Televisão e o Comportamento Judicial: Lições do Supremo Tribunal Federal
DOI:
https://doi.org/10.31501/ealr.v9i1.8393Palavras-chave:
envelhecimento, exercício físico, fármacos, hidroginásticaResumo
A literatura é prolífica na investigação dos efeitos da transparência do judiciário, contudo ela permanece omissa em relação aos efeitos da transparência sobre o comportamento de juízes. Este artigo explora uma característica peculiar do Supremo Tribunal Federal (STF), o fato de que suas deliberações são transmitidas ao vivo pela televisão desde 2002, para investigar os efeitos comportamentais de um aumento da transparência do judiciário.
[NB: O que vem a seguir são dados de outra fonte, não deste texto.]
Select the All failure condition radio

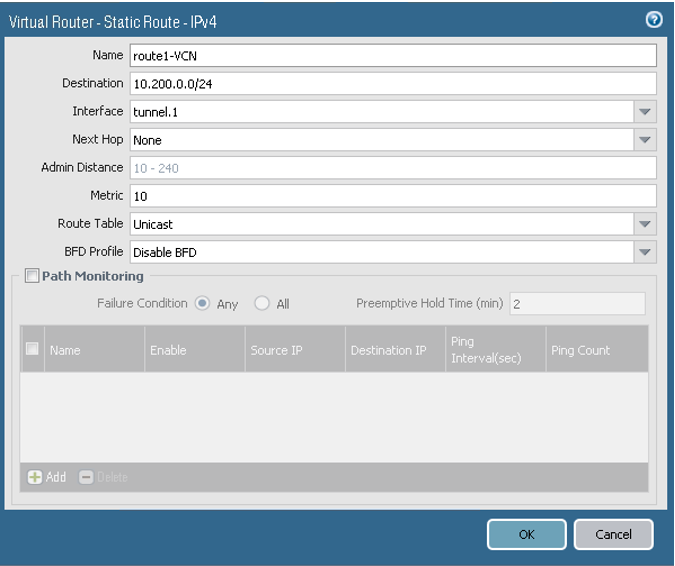pos(263,303)
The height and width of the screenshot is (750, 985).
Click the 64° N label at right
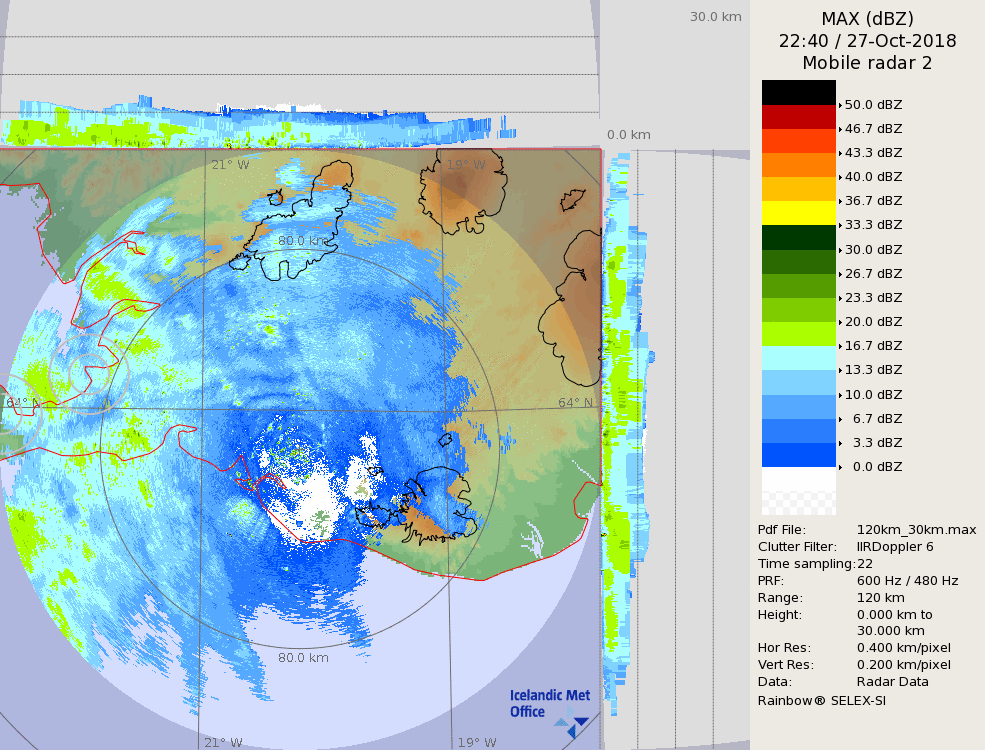pyautogui.click(x=575, y=403)
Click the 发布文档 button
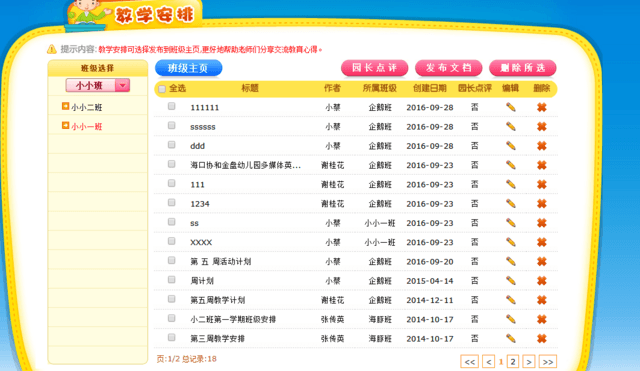Viewport: 640px width, 371px height. [449, 68]
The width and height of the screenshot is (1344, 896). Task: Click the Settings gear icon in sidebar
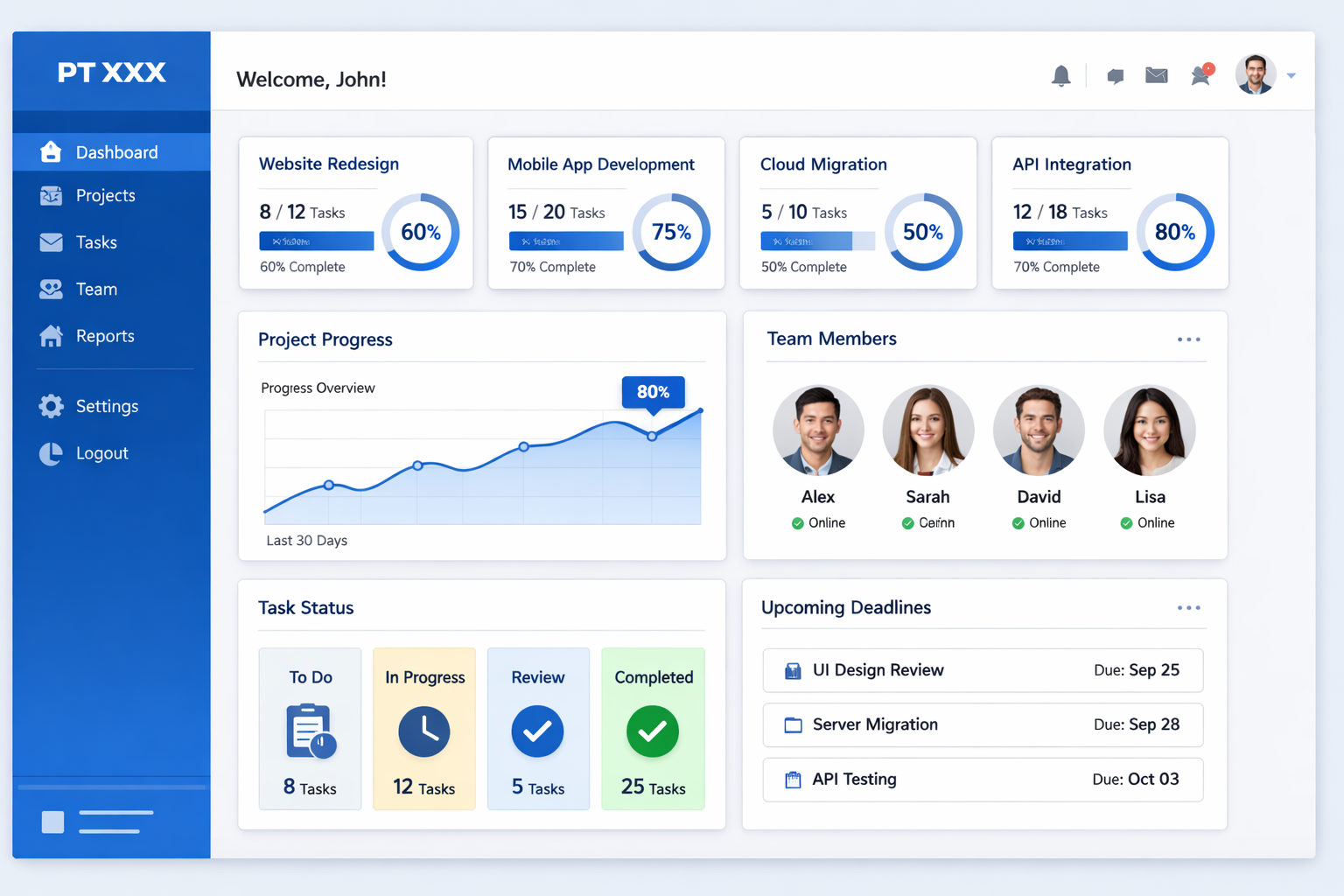(x=52, y=406)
Utilizando uma base de dados original, que contém todos os casos de controle abstrato de constitucionalidade julgados pelo tribunal entre 1988 e 2015 e empregando um método raramente utilizado na literatura de comportamento judicial – Diferenças-em-Diferenças – testa-se empiricamente os efeitos da televisão sobre o comportamento dos juízes do STF. O resultado principal é que os juízes se comportam como políticos: quando lhes é dado tempo gratuito de televisão, agem para maximizar sua exposição individual. Para isso, escrevem votos mais longos e interagem mais frequentemente com seus pares.